At the only public senior high school in Grand Bassa’s District Three, students agree that following the protocols will prevent the disease from spreading while some of them complain that the protocol is creating social tension among them. “We are following all the rules that the school wants us to follow to prevent Ebola,” said student Elijah Kiamue of the 12 grade. “It is a condition we find ourselves so we must do what must be done,” he added. Kiamu and other students said some school mates are often devastated when they are ignored by class mates when they attempt shaking hands or touching them. “Some of our class mates say we are acting selfish but that’s what we must do to stop the virus,” said a female student Lydia Kpargbo also of the 12 grade.

The Ebola virus has already forced the suspension and altercation of several cultural practices in the three countries most affected, causing tension between government and communities. The suspension of some cultural practices including burial has help the intervention against the EVD. And with more measures put in place including school protocols, the drive to achieve zero case in Liberia is a pretty good prospect.

For students on the LAC plantation, the protocol is being adhere to although it has seriously affected their social interaction with their mates. “When it comes to the issue of shaking hands it is difficult to avoid it,” said Samuel Davis of the St. Joseph High School. “We are still trying to abide by the rules, because we talk to our friends who are finding it hard to stick to it.” Schools authorities in the district are also confident that with time the students’ attitude will gradually change and they all will understand the significance of the protocols in the fight against the EVD.

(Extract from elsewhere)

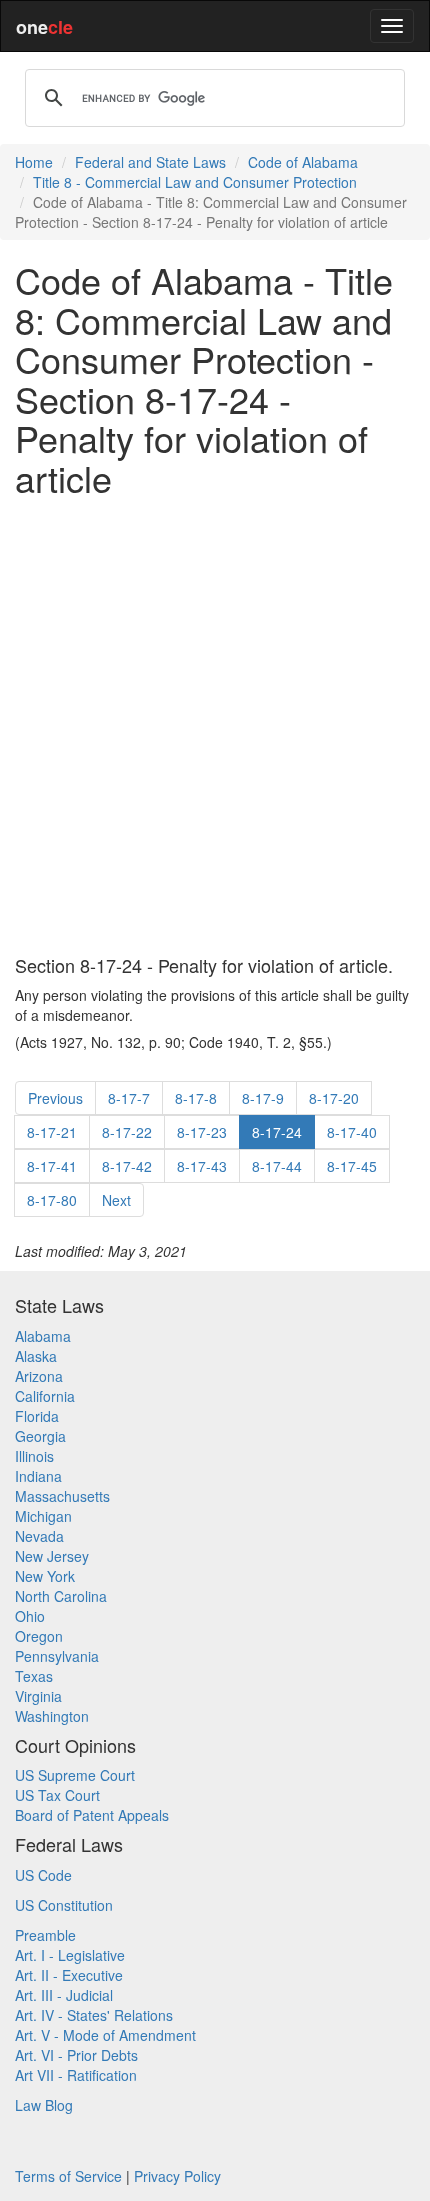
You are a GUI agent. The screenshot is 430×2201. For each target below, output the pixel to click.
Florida (37, 1416)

Gorblee High school Vice Principal, Sam Whornee says the social impact of the protocol is minimum since students are still keeping relationship with one another. “It may have psychological impact on the students but let’s also know that these measure are allowing us adopt to some western cultures, which is good for preventing diseases like the EVD,” he said. The Vice Principal says he’s sure that the students will get adjust since they have already started coping.

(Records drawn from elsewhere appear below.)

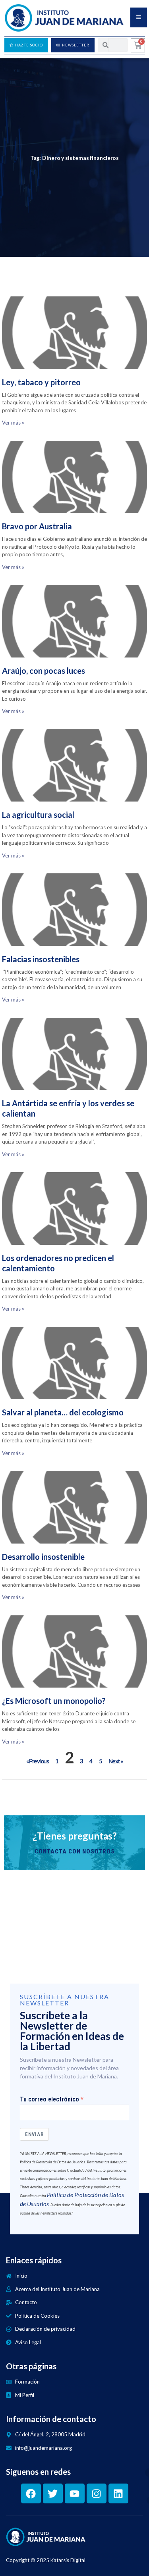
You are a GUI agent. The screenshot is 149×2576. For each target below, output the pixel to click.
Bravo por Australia (37, 526)
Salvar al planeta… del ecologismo (63, 1412)
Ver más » (13, 422)
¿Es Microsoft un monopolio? (54, 1700)
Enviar (34, 2134)
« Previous (37, 1761)
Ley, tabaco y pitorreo (41, 382)
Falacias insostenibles (40, 959)
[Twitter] (53, 2493)
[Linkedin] (118, 2493)
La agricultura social (38, 814)
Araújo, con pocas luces (43, 670)
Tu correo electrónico (49, 2099)
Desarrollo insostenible (43, 1556)
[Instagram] (96, 2493)
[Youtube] (75, 2493)
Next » (115, 1761)
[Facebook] (31, 2493)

The Ministry of Education at the start of the 2014/2015 school year instituted some new protocols at schools in the country to limit contact at school especially after it has been scientifically proven that the EVD is contracted by toucing the body fluid of an infected person. But though the social and cultural impact of these protocols are glaring, students and school administrators appear committed to upholding the rules as a substantial means of curbing the spread of the virus in a country that has been the hardest hit in the world’s deadliest Ebola outbreak in the human history.